What is needed is the run of lines from the one with "Task: Move the selected entry up" through the close of the data, set down exactly.
THE RECORDS below:
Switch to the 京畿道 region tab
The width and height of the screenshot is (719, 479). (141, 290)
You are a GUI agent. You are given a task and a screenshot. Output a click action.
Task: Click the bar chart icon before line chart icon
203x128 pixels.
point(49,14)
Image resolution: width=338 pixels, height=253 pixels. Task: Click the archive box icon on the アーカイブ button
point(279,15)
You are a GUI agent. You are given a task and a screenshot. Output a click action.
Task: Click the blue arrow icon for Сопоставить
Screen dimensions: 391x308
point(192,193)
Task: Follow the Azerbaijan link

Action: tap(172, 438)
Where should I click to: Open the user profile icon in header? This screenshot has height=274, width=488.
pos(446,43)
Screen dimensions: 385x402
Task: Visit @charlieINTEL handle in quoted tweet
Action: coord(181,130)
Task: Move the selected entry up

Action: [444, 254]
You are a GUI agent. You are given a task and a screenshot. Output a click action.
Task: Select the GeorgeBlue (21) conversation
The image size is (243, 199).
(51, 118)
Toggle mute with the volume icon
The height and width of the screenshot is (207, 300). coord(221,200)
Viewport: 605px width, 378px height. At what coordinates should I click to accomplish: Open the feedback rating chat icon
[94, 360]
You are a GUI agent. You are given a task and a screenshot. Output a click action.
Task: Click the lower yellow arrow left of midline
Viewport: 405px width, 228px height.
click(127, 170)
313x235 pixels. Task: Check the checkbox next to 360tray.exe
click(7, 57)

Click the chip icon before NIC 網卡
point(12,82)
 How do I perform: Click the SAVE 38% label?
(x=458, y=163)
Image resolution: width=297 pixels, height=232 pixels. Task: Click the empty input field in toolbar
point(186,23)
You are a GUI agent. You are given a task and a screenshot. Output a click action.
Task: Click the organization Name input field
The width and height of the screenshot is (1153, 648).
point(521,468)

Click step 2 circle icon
End of THE RECORDS.
### [OUTPUT FOR THIS EXERCISE]
Task: Move the selected entry up

Action: [444, 254]
You are a GUI agent. You are given a task and a screenshot. Output a click action.
Task: Select the GeorgeBlue (21) conversation
The image size is (243, 199).
(51, 118)
Toggle mute with the volume icon
The height and width of the screenshot is (207, 300). coord(221,200)
Viewport: 605px width, 378px height. At what coordinates should I click to accomplish: Open the feedback rating chat icon
[94, 360]
You are a GUI agent. You are given a task and a screenshot. Output a click action.
Task: Click the lower yellow arrow left of midline
Viewport: 405px width, 228px height.
click(127, 170)
313x235 pixels. Task: Check the checkbox next to 360tray.exe
click(7, 57)

Click the chip icon before NIC 網卡
point(12,82)
 How do I perform: Click the SAVE 38% label?
(x=458, y=163)
Image resolution: width=297 pixels, height=232 pixels. Task: Click the empty input field in toolbar
point(186,23)
You are a GUI agent. You are given a task and a screenshot. Output a click action.
Task: Click the organization Name input field
The width and height of the screenshot is (1153, 648).
point(521,468)

Click step 2 circle icon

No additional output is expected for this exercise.